The house has been transformed. The internal re-wiring is complete, with some external wiring to the shed being finished off tomorrow. The loft repairs were carried out during the week following up the surveyor's instructions. We have had a new laminate floor put in downstairs, a made-to-measure bi-folding door between the lounge and the kitchen installed, and four book-cases and shelving units put up. A new garden fence was erected a week ago.

New bedroom and dining furniture arrived before the Christmas break. We have ordered new blinds and curtains, plus a stairway carpet which will all be fitted in March.

We have now exhausted our improvement budget, and we are now pretty exhausted ourselves at making sure all the works actually happened, mostly to time and within budget.

Time to pause and reflect on what we have achieved in three months.

But it is not only the physical changes to our home environment that have occurred. Our new daily and weekly routines, with me working from home again after a three year gap has made a big difference. I am now waking at 6.30am to walk to our splendid Victorian Hatch End swimming pool for a few lengths before getting home to make sure Nana is on her way to work at 7.35am.

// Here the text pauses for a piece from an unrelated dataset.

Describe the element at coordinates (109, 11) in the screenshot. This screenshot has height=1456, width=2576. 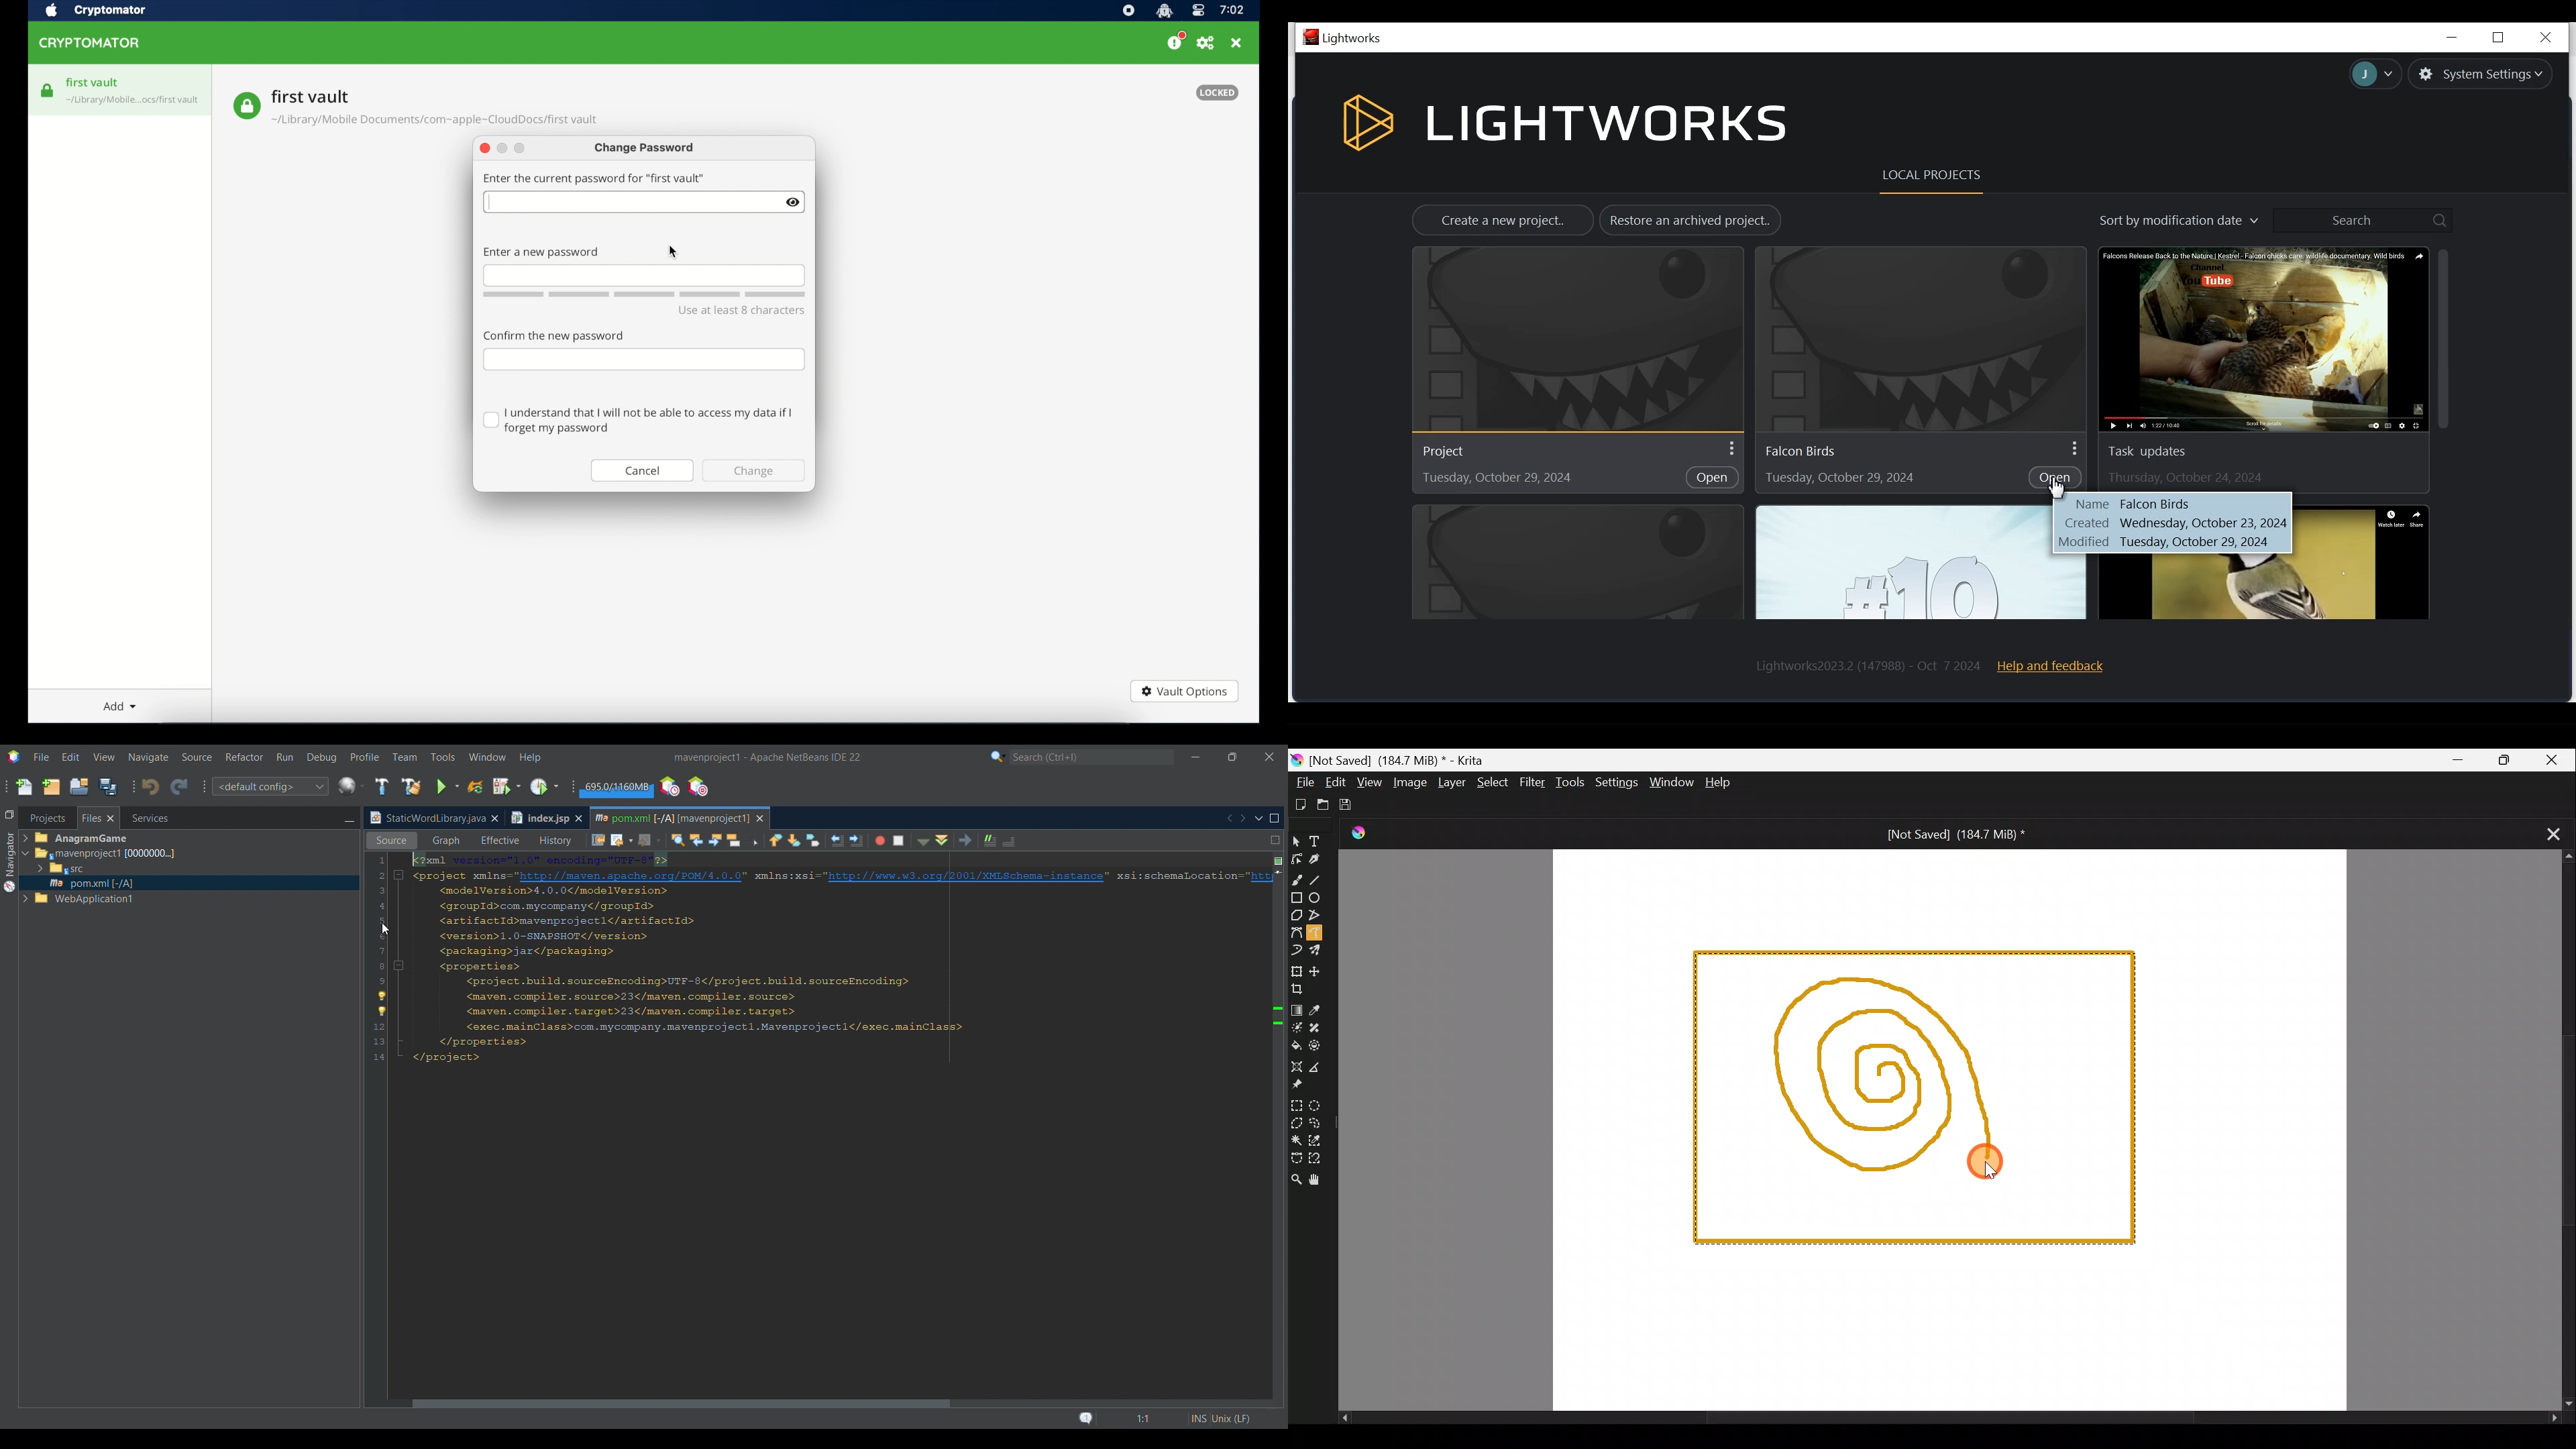
I see `crytptomator` at that location.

Breakfast, and a peruse of the online newspapers on my iPad is complete by 8.30am, and I can start work without the stress of the daily commute. Bliss!

We have been exploring the delights of Hatch End, which has about a dozen excellent restaurants with a wide range of cuisines. There are still a few to try but no duds yet. We now know where the buses go and how to fast connect from Harrow-on-the Hill or Harrow & Wealdstone stations to old haunts in zones 1 and 2. We actually got back from the Hampstead Theatre on Thursday evening, door-to-door, in precisely 45 minutes. So we are not on the edge of civilisation at all, but instead finding a new greener place to breathe and relax in.

To cap it all, a walk with my sister on Sunday led to us finding Pinner Park Farm, which is a working beef-rearing farm about 15 minutes from my front door. Yes, real cows less than a mile from my home!

Am I missing the old flat?  No, I have fond memories but the past is the past. This is my life now. My home is in Harrow, and I think I will be here for a long time. I am a member of the Harrow Liberal Democrats and completed my first leafleting round in a target ward last week. Everything was on the flat, no multi-occupied buildings. A leafleter's dream.

All I am waiting for is some warmer weather so I can tackle the gardening with more enthusiasm, and enjoy the option of taking in the sun in my own back yard.

What stimulated this piece was seeing some opinions on a Camden website bemoaning the cost of property in Camden. Yes I know it is ridiculously expensive, which is why I could not buy a house there.

Market forces still dominate the decisions we all take in our daily lives. We can choose how to spend or save our money in a million different ways. I cannot afford to buy a bottle of champagne every day. I cannot afford first class rail fares. I shop for bargains in Sainsburys and Morrisons and rarely try finding food in M&S or Waitrose. I decide what is affordable.

Why then do people bemoan the fact that there are certain areas where you cannot afford to live on an average salary? Make a home in an area which you can afford and seek out the benefits of living in a new neighbourhood. I did, and it has made me happier than I have been for a while.